→ Your instructions: The required output is the whole listing below, unchanged.

::::::::

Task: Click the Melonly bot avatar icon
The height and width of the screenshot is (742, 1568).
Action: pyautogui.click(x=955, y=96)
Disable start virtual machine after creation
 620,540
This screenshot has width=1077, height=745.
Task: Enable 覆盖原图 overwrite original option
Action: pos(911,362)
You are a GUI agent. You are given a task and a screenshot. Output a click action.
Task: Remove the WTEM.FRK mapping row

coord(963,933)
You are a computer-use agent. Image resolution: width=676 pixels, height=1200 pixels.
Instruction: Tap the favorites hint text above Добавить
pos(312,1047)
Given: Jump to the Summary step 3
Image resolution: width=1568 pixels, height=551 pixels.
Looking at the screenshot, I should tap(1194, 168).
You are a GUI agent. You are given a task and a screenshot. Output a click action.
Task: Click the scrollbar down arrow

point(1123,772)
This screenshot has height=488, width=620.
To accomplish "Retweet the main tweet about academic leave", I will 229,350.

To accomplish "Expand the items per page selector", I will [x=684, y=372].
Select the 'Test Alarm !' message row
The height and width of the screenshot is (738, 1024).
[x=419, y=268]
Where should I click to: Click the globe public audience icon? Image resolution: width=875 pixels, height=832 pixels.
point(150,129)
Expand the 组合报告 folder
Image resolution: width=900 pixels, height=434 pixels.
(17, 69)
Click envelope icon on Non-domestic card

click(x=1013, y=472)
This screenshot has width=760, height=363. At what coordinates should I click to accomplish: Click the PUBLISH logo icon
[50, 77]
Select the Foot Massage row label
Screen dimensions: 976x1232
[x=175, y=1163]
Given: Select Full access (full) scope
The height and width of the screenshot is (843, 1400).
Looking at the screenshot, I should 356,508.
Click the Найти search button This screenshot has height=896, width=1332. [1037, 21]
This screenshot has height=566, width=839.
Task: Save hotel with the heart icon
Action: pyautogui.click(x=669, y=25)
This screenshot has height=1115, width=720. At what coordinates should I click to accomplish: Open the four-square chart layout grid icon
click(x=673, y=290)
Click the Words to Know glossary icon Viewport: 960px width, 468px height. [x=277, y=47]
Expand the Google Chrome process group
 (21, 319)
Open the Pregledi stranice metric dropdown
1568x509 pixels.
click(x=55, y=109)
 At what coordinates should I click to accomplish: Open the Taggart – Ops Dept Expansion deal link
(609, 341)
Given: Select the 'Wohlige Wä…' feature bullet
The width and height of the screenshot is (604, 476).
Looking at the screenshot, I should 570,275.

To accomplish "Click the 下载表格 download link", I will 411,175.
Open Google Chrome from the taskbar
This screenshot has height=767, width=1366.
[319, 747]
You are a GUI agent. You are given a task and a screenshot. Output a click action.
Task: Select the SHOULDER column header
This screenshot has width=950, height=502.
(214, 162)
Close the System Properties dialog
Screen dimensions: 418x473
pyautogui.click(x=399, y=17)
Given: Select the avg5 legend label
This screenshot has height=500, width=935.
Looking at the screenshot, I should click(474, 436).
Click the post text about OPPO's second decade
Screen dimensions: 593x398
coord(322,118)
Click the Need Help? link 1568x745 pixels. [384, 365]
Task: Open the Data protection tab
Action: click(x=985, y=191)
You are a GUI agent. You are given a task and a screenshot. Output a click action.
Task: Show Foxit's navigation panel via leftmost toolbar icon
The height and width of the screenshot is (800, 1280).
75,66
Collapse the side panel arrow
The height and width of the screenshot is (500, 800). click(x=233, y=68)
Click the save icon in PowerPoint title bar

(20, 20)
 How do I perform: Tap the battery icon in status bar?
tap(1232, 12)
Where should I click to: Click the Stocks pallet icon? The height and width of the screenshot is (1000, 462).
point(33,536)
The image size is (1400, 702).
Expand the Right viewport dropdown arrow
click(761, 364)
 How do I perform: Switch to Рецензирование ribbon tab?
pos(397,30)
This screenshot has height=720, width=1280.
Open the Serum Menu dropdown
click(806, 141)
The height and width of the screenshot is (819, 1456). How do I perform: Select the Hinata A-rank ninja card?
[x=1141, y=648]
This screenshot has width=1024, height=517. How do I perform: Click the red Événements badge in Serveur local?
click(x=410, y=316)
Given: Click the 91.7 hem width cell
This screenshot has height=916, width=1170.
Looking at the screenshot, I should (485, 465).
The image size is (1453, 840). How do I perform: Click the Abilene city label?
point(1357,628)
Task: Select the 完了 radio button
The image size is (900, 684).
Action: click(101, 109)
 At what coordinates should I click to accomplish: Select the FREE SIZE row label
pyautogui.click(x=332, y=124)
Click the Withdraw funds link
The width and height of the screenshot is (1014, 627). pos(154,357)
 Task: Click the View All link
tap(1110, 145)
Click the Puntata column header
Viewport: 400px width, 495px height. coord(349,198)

::::::::

→ Solution to this task:
Task: Click the Melonly bot avatar icon
The height and width of the screenshot is (742, 1568).
Action: pyautogui.click(x=955, y=96)
Disable start virtual machine after creation
 620,540
This screenshot has width=1077, height=745.
Task: Enable 覆盖原图 overwrite original option
Action: pos(911,362)
You are a GUI agent. You are given a task and a screenshot. Output a click action.
Task: Remove the WTEM.FRK mapping row

coord(963,933)
You are a computer-use agent. Image resolution: width=676 pixels, height=1200 pixels.
Instruction: Tap the favorites hint text above Добавить
pos(312,1047)
Given: Jump to the Summary step 3
Image resolution: width=1568 pixels, height=551 pixels.
Looking at the screenshot, I should tap(1194, 168).
You are a GUI agent. You are given a task and a screenshot. Output a click action.
Task: Click the scrollbar down arrow

point(1123,772)
This screenshot has height=488, width=620.
To accomplish "Retweet the main tweet about academic leave", I will 229,350.

To accomplish "Expand the items per page selector", I will [x=684, y=372].
Select the 'Test Alarm !' message row
The height and width of the screenshot is (738, 1024).
[x=419, y=268]
Where should I click to: Click the globe public audience icon? Image resolution: width=875 pixels, height=832 pixels.
point(150,129)
Expand the 组合报告 folder
Image resolution: width=900 pixels, height=434 pixels.
(17, 69)
Click envelope icon on Non-domestic card

click(x=1013, y=472)
This screenshot has width=760, height=363. At what coordinates should I click to accomplish: Click the PUBLISH logo icon
[50, 77]
Select the Foot Massage row label
Screen dimensions: 976x1232
[x=175, y=1163]
Given: Select Full access (full) scope
The height and width of the screenshot is (843, 1400).
Looking at the screenshot, I should 356,508.
Click the Найти search button This screenshot has height=896, width=1332. [1037, 21]
This screenshot has height=566, width=839.
Task: Save hotel with the heart icon
Action: pyautogui.click(x=669, y=25)
This screenshot has height=1115, width=720. At what coordinates should I click to accomplish: Open the four-square chart layout grid icon
click(x=673, y=290)
Click the Words to Know glossary icon Viewport: 960px width, 468px height. [x=277, y=47]
Expand the Google Chrome process group
 (21, 319)
Open the Pregledi stranice metric dropdown
1568x509 pixels.
click(x=55, y=109)
 At what coordinates should I click to accomplish: Open the Taggart – Ops Dept Expansion deal link
(609, 341)
Given: Select the 'Wohlige Wä…' feature bullet
The width and height of the screenshot is (604, 476).
Looking at the screenshot, I should 570,275.

To accomplish "Click the 下载表格 download link", I will 411,175.
Open Google Chrome from the taskbar
This screenshot has height=767, width=1366.
[319, 747]
You are a GUI agent. You are given a task and a screenshot. Output a click action.
Task: Select the SHOULDER column header
This screenshot has width=950, height=502.
(214, 162)
Close the System Properties dialog
Screen dimensions: 418x473
pyautogui.click(x=399, y=17)
Given: Select the avg5 legend label
This screenshot has height=500, width=935.
Looking at the screenshot, I should click(474, 436).
Click the post text about OPPO's second decade
Screen dimensions: 593x398
coord(322,118)
Click the Need Help? link 1568x745 pixels. [384, 365]
Task: Open the Data protection tab
Action: click(x=985, y=191)
You are a GUI agent. You are given a task and a screenshot. Output a click action.
Task: Show Foxit's navigation panel via leftmost toolbar icon
The height and width of the screenshot is (800, 1280).
75,66
Collapse the side panel arrow
The height and width of the screenshot is (500, 800). click(x=233, y=68)
Click the save icon in PowerPoint title bar

(20, 20)
 How do I perform: Tap the battery icon in status bar?
tap(1232, 12)
Where should I click to: Click the Stocks pallet icon? The height and width of the screenshot is (1000, 462).
point(33,536)
The image size is (1400, 702).
Expand the Right viewport dropdown arrow
click(761, 364)
 How do I perform: Switch to Рецензирование ribbon tab?
pos(397,30)
This screenshot has height=720, width=1280.
Open the Serum Menu dropdown
click(806, 141)
The height and width of the screenshot is (819, 1456). How do I perform: Select the Hinata A-rank ninja card?
[x=1141, y=648]
This screenshot has width=1024, height=517. How do I perform: Click the red Événements badge in Serveur local?
click(x=410, y=316)
Given: Click the 91.7 hem width cell
This screenshot has height=916, width=1170.
Looking at the screenshot, I should (485, 465).
The image size is (1453, 840). How do I perform: Click the Abilene city label?
point(1357,628)
Task: Select the 完了 radio button
The image size is (900, 684).
Action: click(101, 109)
 At what coordinates should I click to accomplish: Select the FREE SIZE row label
pyautogui.click(x=332, y=124)
Click the Withdraw funds link
The width and height of the screenshot is (1014, 627). pos(154,357)
 Task: Click the View All link
tap(1110, 145)
Click the Puntata column header
Viewport: 400px width, 495px height. coord(349,198)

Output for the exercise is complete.